If you are new to Instant Pot cooking, be sure to consult your manual before attempting. Using the saute function on your Instant Pot, fry chopped onions and minced garlic in olive oil until lightly browned. Add chopped cauliflower, bell pepper, chicken broth, and onion powder. Put the lid on the Instant Pot, make sure that the vent is NOT open. Select Soup Function, and set the pot for 15 minutes. The soup will actually take a little longer than 15 minutes, as it takes a little time for the pressure to build. Using the Quick Release method, let all of the steam out of the pot before opening. When it is safe, remove lid and add remaining ingredients: cheddar cheese, half and half, chopped bacon, spicy brown mustard, hot pepper sauce, liquid smoke, salt, and pepper. After selecting the Keep Warm setting, stir until cheese is fully melted. If you would like this soup to taste a little more like baked potato soup, garnish with green onions and sour cream.

Disclaimer: Nutrition is approximate.
Categories
Dessert

Easy Keto Snickerdoodles and Chocolate Cookies (Microwave)

Snickerdoodles

Ingredients:

  • 3 TBSP softened butter
  • 3 TBSP coconut flour
  • 5 TBSP sugar substitute (I use 50/50 Splenda and erythritol)
  • 1 Egg
  • 2 drops real vanilla extract 
  • 1/4th cup Erythritol (or other granular sugar substitute)
  • 1 TBSP cinnamon

Instructions:

Combine the first five ingredients using a pastry cutter or fork. Using small cookie scoop, shape into 1 1/2 inch balls. Mix 1/4th cup erythritol and cinnamon in a small bowl.

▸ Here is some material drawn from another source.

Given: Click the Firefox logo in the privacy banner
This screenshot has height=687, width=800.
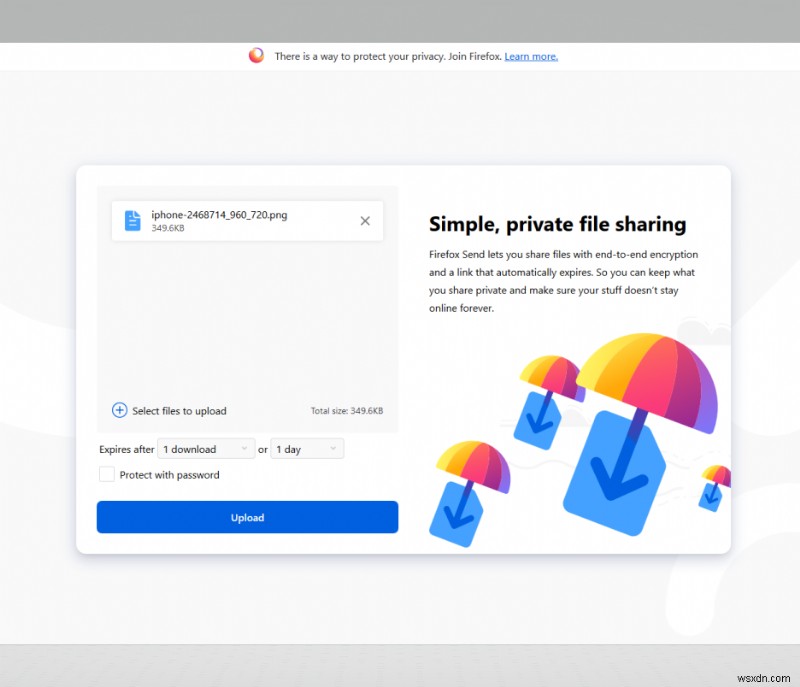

Roll cookies in cinnamon/erythritol mixture and place on a parchment paper covered microwave safe plate. Flatten cookies with palm of hand or using a fork in a criss-cross pattern. Microwave until firm, about 2-5mins (in my 700watt microwave). Cookies will become more crunchy as they cool.

Disclaimer: Nutrition is approximate. I did not add the sugar substitute into my calculation of nutrition, as erythritol is a low-carb sugar substitute that does not impact blood sugar levels. I also did not add the cinnamon/sugar substitute topping, as the amount is too small to have an impact on nutritional values.

Chocolate

Ingredients:

  • 3 TBSP softened butter
  • 2 TBSP coconut flour
  • 2 TBSP cocoa powder
  • 5 TBSP sugar substitute
  • 1 egg
  • 1/4 tsp vanilla extract

Instructions:

Combine the all ingredients using a pastry cutter or fork. Using small cookie scoop, shape into 1 1/2 inch balls. Flatten cookies with palm of hand. Microwave until firm, about 2-5mins (in my 700watt microwave). Cookies will become more crunchy as they cool.

Disclaimer: Nutrition is approximate. I did not add the sugar substitute into my calculation of nutrition, as erythritol is a low-carb sugar substitute that does not impact blood sugar levels.